#unamuno: Tempo, Política e Mito em “O Homem que Matou o Facínora” (1962)
Um clássico de John Ford que, na verdade, diz muito sobre os nossos tempos
– por Victor Bruno
No último texto que publiquei aqui, falei de tempo. Não apenas de tempo, mas da desimportância da mera estética — isto é, da mera superfície — ao se apreciar não apenas um filme, mas também qualquer outra obra de arte. Aliás, falei que a própria vida é arte, de certa maneira, posto que prudência e arte são as regentes do fazer artístico e do existir em sociedade.
Por que recordar esses fatos? Porque há filmes que, por características determinadas, convidam certos tipos de espectadores a fazerem análises bastante afuniladas sobre eles, como se o crítico cobrisse os olhos com tapadeiras. Talvez um exemplo maior seja O Homem Que Matou o Facínora (1962), penúltimo western de John Ford. Como vários críticos já notaram, trata-se dum western atípico na filmografia de Ford. Aqui, o verbo predomina sobre a ação; as grandes paisagens do Oeste americano dão lugar a longas cenas situadas em salas de aula, redações de jornais, restaurantes e cozinhas. E porque o verbo é, ao menos nesta fita, maior que a ação, aqueles que, como diz Peter Bogdanovich, gostam de “ouvir filmes” se esbaldam a falar do Facínora. Afinal, quem não sabe ver encontra muito material no dizer das personagens.
Procedimentos críticos
Mas em bom cinema, e em arte em geral, falar e dizer têm equivalências. Pode ser que em alguns filmes o áudio subordine o vídeo — e este por certo é o caso de Dreyer (diretor com quem este filme trava certas relações), Hawks, Manoel de Oliveira, entre outros, — mas isso não implica dizer que os filmes mais ricos são aqueles que têm mais conteúdo “literário”. Porém, é um fato que filmes com diálogos apresentam mais possibilidades para “discussão”, especialmente se essa discussão ensejar uma perversão do que o filme quer dizer.

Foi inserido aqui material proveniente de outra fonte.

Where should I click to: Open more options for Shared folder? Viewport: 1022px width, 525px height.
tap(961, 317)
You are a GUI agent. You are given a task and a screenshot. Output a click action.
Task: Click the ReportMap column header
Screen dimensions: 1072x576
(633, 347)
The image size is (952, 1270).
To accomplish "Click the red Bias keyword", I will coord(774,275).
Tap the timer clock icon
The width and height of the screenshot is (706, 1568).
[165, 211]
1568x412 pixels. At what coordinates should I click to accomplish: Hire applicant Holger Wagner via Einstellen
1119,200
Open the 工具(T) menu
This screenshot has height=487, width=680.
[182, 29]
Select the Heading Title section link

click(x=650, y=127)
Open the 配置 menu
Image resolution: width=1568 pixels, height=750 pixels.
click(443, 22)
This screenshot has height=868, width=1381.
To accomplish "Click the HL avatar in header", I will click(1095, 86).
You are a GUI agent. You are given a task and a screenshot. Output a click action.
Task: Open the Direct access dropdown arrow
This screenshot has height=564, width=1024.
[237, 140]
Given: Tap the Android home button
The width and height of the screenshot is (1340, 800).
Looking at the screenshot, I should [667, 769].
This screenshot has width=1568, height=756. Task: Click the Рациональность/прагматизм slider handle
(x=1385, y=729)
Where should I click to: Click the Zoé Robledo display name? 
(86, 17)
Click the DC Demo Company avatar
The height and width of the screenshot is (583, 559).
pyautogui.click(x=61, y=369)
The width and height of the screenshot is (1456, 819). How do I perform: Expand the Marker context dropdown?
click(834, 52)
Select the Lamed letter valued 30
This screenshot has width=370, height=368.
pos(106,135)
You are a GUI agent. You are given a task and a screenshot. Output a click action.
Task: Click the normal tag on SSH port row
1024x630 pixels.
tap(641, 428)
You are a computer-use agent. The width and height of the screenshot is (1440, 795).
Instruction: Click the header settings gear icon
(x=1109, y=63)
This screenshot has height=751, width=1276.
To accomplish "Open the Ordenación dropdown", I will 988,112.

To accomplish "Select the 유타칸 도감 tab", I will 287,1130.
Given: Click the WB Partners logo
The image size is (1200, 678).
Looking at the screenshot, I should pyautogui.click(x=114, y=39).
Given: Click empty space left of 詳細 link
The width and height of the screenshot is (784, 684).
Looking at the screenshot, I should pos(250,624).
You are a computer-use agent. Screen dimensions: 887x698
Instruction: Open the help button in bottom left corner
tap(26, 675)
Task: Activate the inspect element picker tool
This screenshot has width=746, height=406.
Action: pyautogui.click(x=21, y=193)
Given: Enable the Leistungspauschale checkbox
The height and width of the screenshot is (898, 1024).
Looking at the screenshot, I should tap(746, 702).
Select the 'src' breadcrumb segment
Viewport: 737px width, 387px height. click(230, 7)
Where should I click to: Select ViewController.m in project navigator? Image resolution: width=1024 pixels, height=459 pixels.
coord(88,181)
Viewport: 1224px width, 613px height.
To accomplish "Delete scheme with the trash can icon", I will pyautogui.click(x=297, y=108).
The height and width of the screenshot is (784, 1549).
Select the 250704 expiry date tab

Facínora não é Sangue de Heróis (1948), nem O Sol Brilha na Imensidão (1953) e tampouco é No Tempo das Diligências (1939). O foco desses filmes é óbvio, é unívoco, e eu diria que é isso que os tornaram grandes obras-primas. É difícil encaixar tais obras em parâmetros pré-determinados pelo gosto ou pela ideologia do crítico (a tapadeira de ainda há pouco). Já de Facínora pode-se dizer muitas coisas, e essa diversidade de coisas implica um relaxamento da faculdade crítica, do bem olhar, do exercício intelectual e imaginativo. Caso repita-se continuamente, esse procedimento provoca uma desordem na alma, um entorpecer do intelecto, uma má vontade para a existência, uma fuga da realidade. E se a arte evidencia e exalta a realidade, furtar-se de contemplá-la implica em não saber viver — em não ser artista, “e ninguém — diz Ananda K. Coomaraswamy — pode deixar de ser um artista”. Na verdade, a falta de inteligência da parte do crítico pode bem ser um dos motivos da enorme crise existencial que caracteriza o atual ciclo histórico.